Presidio MBA Candidate Piper Kujac interviews US Green Building Council’s Dan Geiger about Sustainability and Business
3p: You went to Haas for an MBA a while back. What has been most useful from your business education in your career thus far?
Dan Geiger: The most useful things I learned were developing a stronger intellectual framework and the analytical skills to understand and adapt to our rapidly changing world. Having come out of the non-profit world and working for social change, I value understanding how the “bottom line” shapes our strategies and decisions, and why that is so important.
In addition, learning the basics of business finance, marketing, accounting, organizational behavior, and competitive strategy were very valuable. My favorite class was Entrepreneurship, which provided an opportunity to bring together almost everything I learned about creating and running a business, by developing a business plan for a start-up. I’m proud to say that my group’s project was the first at Haas to do a social venture business plan for a non-profit organization.
The experience cultivated insights into both what to think about and how to think.
3p: What are some lessons you’ve learned in the field, which may have been missing from your MBA program? Any that pertain to sustainable business management?
DG: I think the critical skills most difficult to learn in an MBA program are – to put it simply – “people skills.” Developing and managing stakeholders and a team are crucial to building a successful organization.
Leadership is also a key skill that is often learned on the job. This includes how it can be best exercised in multiple ways, in different contexts. If you’re going to be an executive, a major part of your responsibility is to provide leadership, which involves developing a vision with your team, and leading its development and implementation.

■ Dataset extract ■
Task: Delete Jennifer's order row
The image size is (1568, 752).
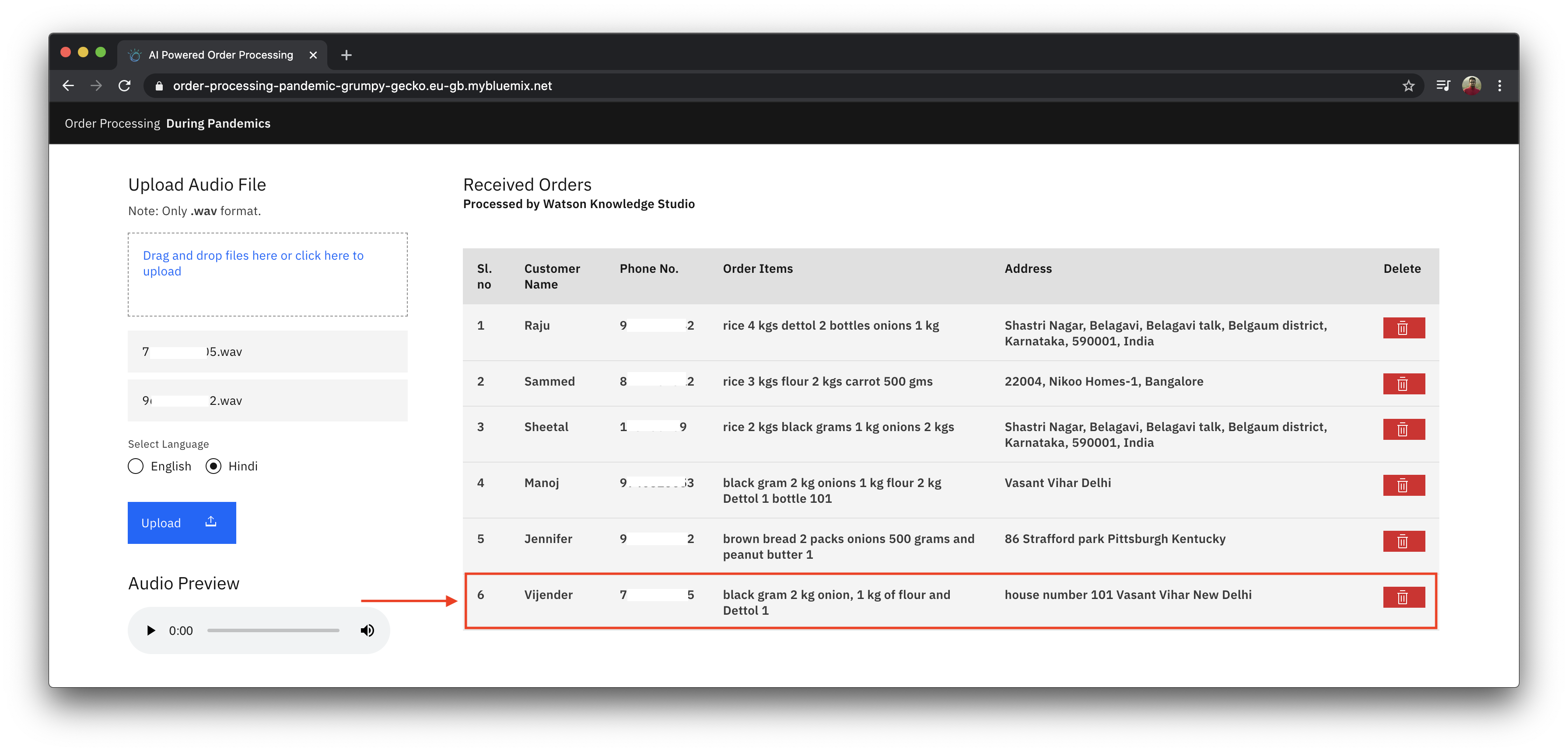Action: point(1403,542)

---

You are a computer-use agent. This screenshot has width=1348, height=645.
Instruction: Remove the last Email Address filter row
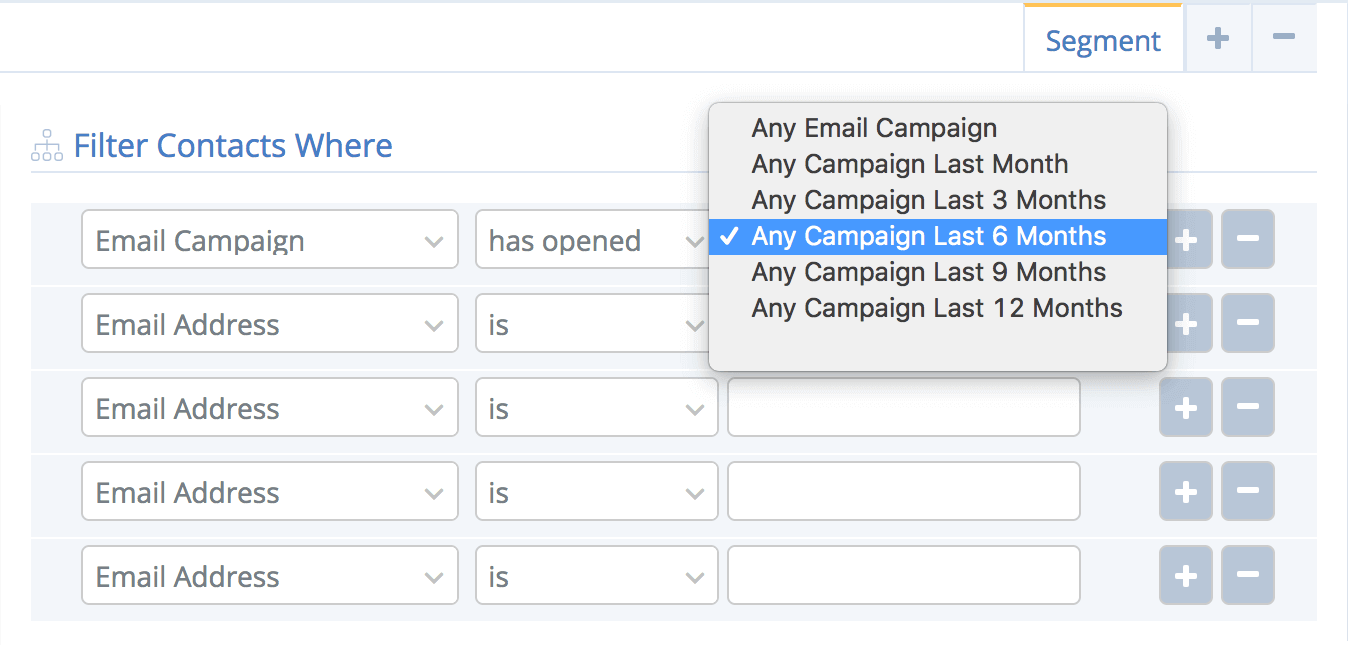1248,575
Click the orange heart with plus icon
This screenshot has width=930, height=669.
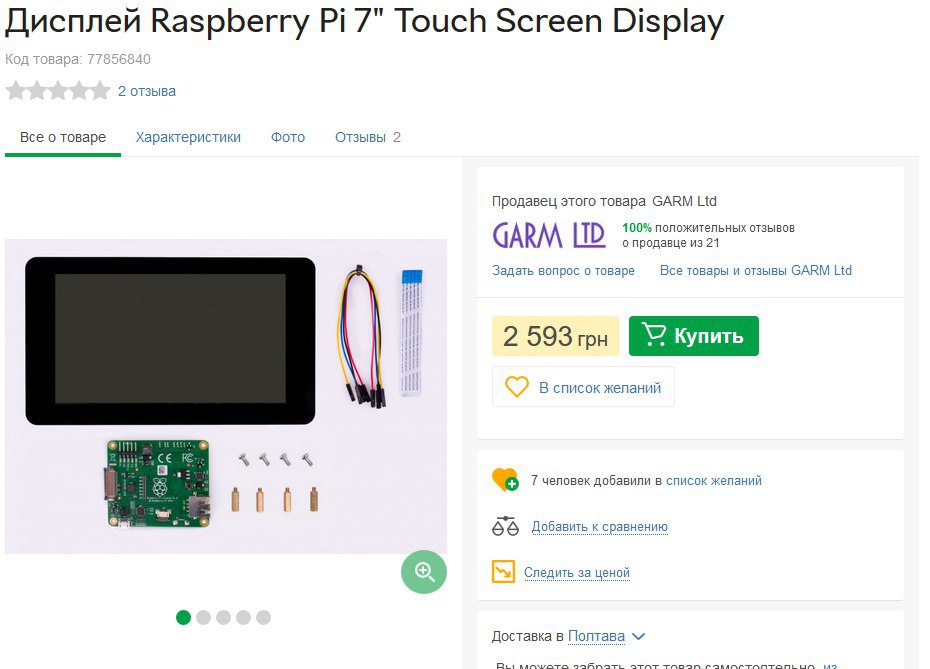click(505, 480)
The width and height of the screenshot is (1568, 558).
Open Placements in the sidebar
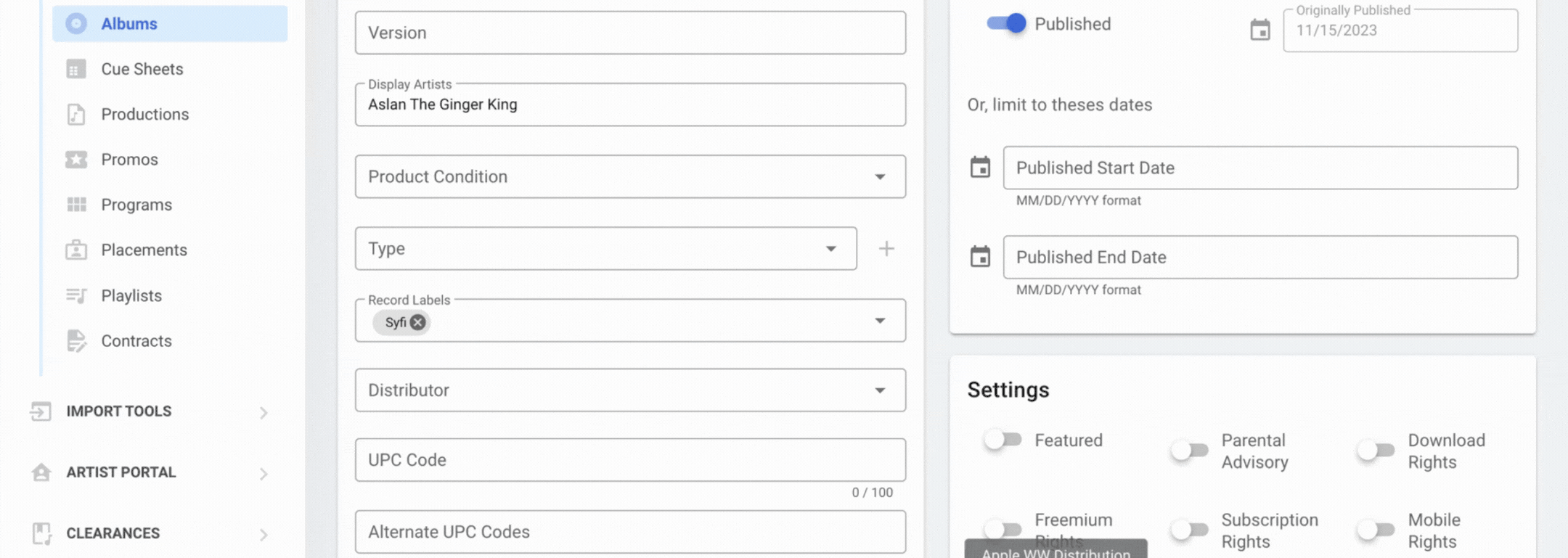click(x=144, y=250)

■ What to do ■
Return the full interview on sustainability and business word for word. The lines are separate material and have no connection to the interview text.

■ Reply to the task ■
Presidio MBA Candidate Piper Kujac interviews US Green Building Council’s Dan Geiger about Sustainability and Business
3p: You went to Haas for an MBA a while back. What has been most useful from your business education in your career thus far?
Dan Geiger: The most useful things I learned were developing a stronger intellectual framework and the analytical skills to understand and adapt to our rapidly changing world. Having come out of the non-profit world and working for social change, I value understanding how the “bottom line” shapes our strategies and decisions, and why that is so important.
In addition, learning the basics of business finance, marketing, accounting, organizational behavior, and competitive strategy were very valuable. My favorite class was Entrepreneurship, which provided an opportunity to bring together almost everything I learned about creating and running a business, by developing a business plan for a start-up. I’m proud to say that my group’s project was the first at Haas to do a social venture business plan for a non-profit organization.
The experience cultivated insights into both what to think about and how to think.
3p: What are some lessons you’ve learned in the field, which may have been missing from your MBA program? Any that pertain to sustainable business management?
DG: I think the critical skills most difficult to learn in an MBA program are – to put it simply – “people skills.” Developing and managing stakeholders and a team are crucial to building a successful organization.
Leadership is also a key skill that is often learned on the job. This includes how it can be best exercised in multiple ways, in different contexts. If you’re going to be an executive, a major part of your responsibility is to provide leadership, which involves developing a vision with your team, and leading its development and implementation.